▶ ACTIVITY
With pictures omitted, restate the data word for word.

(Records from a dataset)
*** Block opens ***

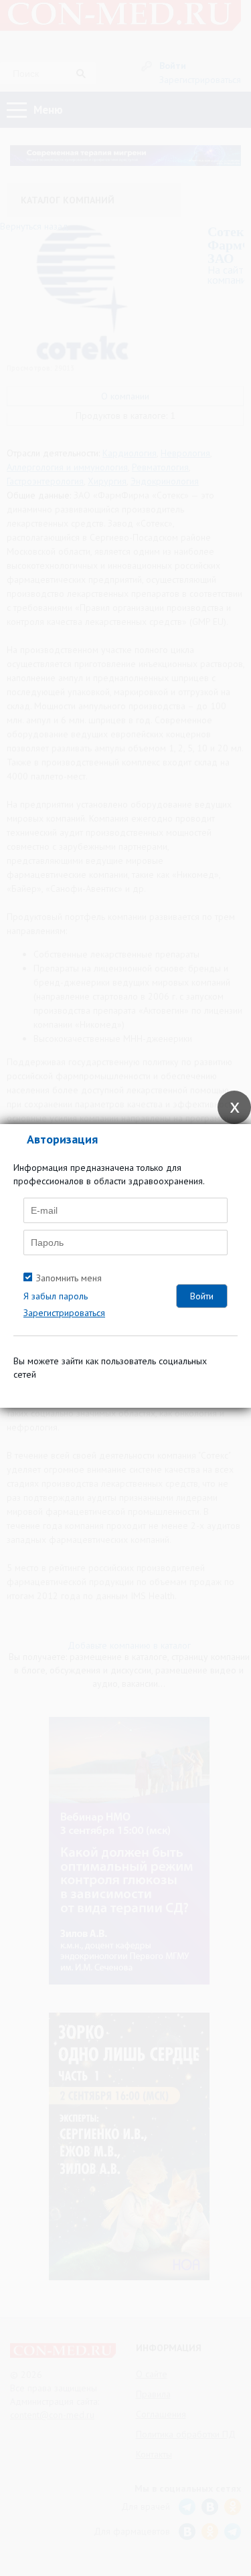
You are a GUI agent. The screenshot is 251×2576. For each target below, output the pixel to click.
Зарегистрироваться (64, 1313)
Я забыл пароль (55, 1296)
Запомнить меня (69, 1278)
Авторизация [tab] (62, 1139)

*** Block closes ***

▶ TASK OUTPUT
You are a GUI agent. The screenshot is 251×2576. For each target below, output the pixel to click.
Зарегистрироваться (64, 1313)
Я забыл пароль (55, 1296)
Запомнить меня (69, 1278)
Авторизация [tab] (62, 1139)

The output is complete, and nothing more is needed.